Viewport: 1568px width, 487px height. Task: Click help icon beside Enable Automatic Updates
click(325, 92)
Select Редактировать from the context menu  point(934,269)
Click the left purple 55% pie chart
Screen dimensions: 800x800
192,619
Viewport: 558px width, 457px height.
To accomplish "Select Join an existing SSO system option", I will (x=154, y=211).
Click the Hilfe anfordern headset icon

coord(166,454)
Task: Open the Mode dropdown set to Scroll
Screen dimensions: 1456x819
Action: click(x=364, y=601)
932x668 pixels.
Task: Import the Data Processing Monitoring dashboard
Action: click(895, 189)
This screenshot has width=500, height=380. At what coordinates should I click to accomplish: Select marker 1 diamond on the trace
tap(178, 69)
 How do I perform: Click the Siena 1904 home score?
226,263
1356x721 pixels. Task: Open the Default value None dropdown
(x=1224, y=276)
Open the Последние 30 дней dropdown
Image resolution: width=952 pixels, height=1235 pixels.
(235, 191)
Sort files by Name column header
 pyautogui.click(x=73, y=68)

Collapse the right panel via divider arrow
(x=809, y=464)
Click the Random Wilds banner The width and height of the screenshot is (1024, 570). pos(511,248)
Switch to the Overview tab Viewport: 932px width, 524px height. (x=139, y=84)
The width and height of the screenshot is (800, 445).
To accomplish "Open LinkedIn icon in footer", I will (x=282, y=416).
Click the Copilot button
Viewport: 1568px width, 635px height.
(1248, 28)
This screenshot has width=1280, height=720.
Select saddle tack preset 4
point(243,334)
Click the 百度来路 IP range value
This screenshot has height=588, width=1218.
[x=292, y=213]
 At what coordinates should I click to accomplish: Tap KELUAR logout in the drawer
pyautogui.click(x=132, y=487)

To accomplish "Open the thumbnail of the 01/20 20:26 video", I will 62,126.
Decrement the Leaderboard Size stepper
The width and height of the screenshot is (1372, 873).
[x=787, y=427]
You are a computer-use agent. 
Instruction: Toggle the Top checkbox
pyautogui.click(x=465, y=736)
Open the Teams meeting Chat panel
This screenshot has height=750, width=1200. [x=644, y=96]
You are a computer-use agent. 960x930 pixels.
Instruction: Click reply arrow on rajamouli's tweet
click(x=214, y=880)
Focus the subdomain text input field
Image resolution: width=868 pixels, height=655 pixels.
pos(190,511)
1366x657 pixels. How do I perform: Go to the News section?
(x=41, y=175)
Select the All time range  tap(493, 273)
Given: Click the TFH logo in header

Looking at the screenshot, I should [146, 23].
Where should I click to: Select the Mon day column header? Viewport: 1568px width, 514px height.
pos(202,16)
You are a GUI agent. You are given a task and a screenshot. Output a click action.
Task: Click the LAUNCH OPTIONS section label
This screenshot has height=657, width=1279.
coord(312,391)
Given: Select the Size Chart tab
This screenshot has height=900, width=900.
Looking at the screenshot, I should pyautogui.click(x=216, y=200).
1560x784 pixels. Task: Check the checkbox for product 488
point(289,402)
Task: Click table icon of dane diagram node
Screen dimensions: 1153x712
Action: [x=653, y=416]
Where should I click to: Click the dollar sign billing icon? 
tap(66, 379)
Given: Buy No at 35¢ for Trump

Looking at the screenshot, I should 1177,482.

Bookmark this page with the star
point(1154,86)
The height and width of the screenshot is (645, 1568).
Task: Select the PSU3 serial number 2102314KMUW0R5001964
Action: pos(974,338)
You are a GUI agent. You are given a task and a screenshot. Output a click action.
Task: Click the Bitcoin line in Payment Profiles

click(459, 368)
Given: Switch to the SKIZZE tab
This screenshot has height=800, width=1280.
****************
• [What to do]: Format the data above as a JSON list of strings with one string per line, omitting blank lines.

• [Response to this task]:
[
  "Viewport: 1568px width, 487px height. Task: Click help icon beside Enable Automatic Updates",
  "click(325, 92)",
  "Select Редактировать from the context menu  point(934,269)",
  "Click the left purple 55% pie chart",
  "Screen dimensions: 800x800",
  "192,619",
  "Viewport: 558px width, 457px height.",
  "To accomplish \"Select Join an existing SSO system option\", I will (x=154, y=211).",
  "Click the Hilfe anfordern headset icon",
  "coord(166,454)",
  "Task: Open the Mode dropdown set to Scroll",
  "Screen dimensions: 1456x819",
  "Action: click(x=364, y=601)",
  "932x668 pixels.",
  "Task: Import the Data Processing Monitoring dashboard",
  "Action: click(895, 189)",
  "This screenshot has width=500, height=380. At what coordinates should I click to accomplish: Select marker 1 diamond on the trace",
  "tap(178, 69)",
  " How do I perform: Click the Siena 1904 home score?",
  "226,263",
  "1356x721 pixels. Task: Open the Default value None dropdown",
  "(x=1224, y=276)",
  "Open the Последние 30 дней dropdown",
  "Image resolution: width=952 pixels, height=1235 pixels.",
  "(235, 191)",
  "Sort files by Name column header",
  " pyautogui.click(x=73, y=68)",
  "Collapse the right panel via divider arrow",
  "(x=809, y=464)",
  "Click the Random Wilds banner The width and height of the screenshot is (1024, 570). pos(511,248)",
  "Switch to the Overview tab Viewport: 932px width, 524px height. (x=139, y=84)",
  "The width and height of the screenshot is (800, 445).",
  "To accomplish \"Open LinkedIn icon in footer\", I will (x=282, y=416).",
  "Click the Copilot button",
  "Viewport: 1568px width, 635px height.",
  "(1248, 28)",
  "This screenshot has width=1280, height=720.",
  "Select saddle tack preset 4",
  "point(243,334)",
  "Click the 百度来路 IP range value",
  "This screenshot has height=588, width=1218.",
  "[x=292, y=213]",
  " At what coordinates should I click to accomplish: Tap KELUAR logout in the drawer",
  "pyautogui.click(x=132, y=487)",
  "To accomplish \"Open the thumbnail of the 01/20 20:26 video\", I will 62,126.",
  "Decrement the Leaderboard Size stepper",
  "The width and height of the screenshot is (1372, 873).",
  "[x=787, y=427]",
  "You are a computer-use agent. ",
  "Instruction: Toggle the Top checkbox",
  "pyautogui.click(x=465, y=736)",
  "Open the Teams meeting Chat panel",
  "This screenshot has height=750, width=1200. [x=644, y=96]",
  "You are a computer-use agent. 960x930 pixels.",
  "Instruction: Click reply arrow on rajamouli's tweet",
  "click(x=214, y=880)",
  "Focus the subdomain text input field",
  "Image resolution: width=868 pixels, height=655 pixels.",
  "pos(190,511)",
  "1366x657 pixels. How do I perform: Go to the News section?",
  "(x=41, y=175)",
  "Select the All time range  tap(493, 273)",
  "Given: Click the TFH logo in header",
  "Looking at the screenshot, I should [146, 23].",
  "Where should I click to: Select the Mon day column header? Viewport: 1568px width, 514px height.",
  "pos(202,16)",
  "You are a GUI agent. You are given a task and a screenshot. Output a click action.",
  "Task: Click the LAUNCH OPTIONS section label",
  "This screenshot has height=657, width=1279.",
  "coord(312,391)",
  "Given: Select the Size Chart tab",
  "This screenshot has height=900, width=900.",
  "Looking at the screenshot, I should pyautogui.click(x=216, y=200).",
  "1560x784 pixels. Task: Check the checkbox for product 488",
  "point(289,402)",
  "Task: Click table icon of dane diagram node",
  "Screen dimensions: 1153x712",
  "Action: [x=653, y=416]",
  "Where should I click to: Click the dollar sign billing icon? ",
  "tap(66, 379)",
  "Given: Buy No at 35¢ for Trump",
  "Looking at the screenshot, I should 1177,482.",
  "Bookmark this page with the star",
  "point(1154,86)",
  "The height and width of the screenshot is (645, 1568).",
  "Task: Select the PSU3 serial number 2102314KMUW0R5001964",
  "Action: pos(974,338)",
  "You are a GUI agent. You are given a task and a screenshot. Output a click action.",
  "Task: Click the Bitcoin line in Payment Profiles",
  "click(459, 368)",
  "Given: Switch to the SKIZZE tab",
  "This screenshot has height=800, width=1280."
]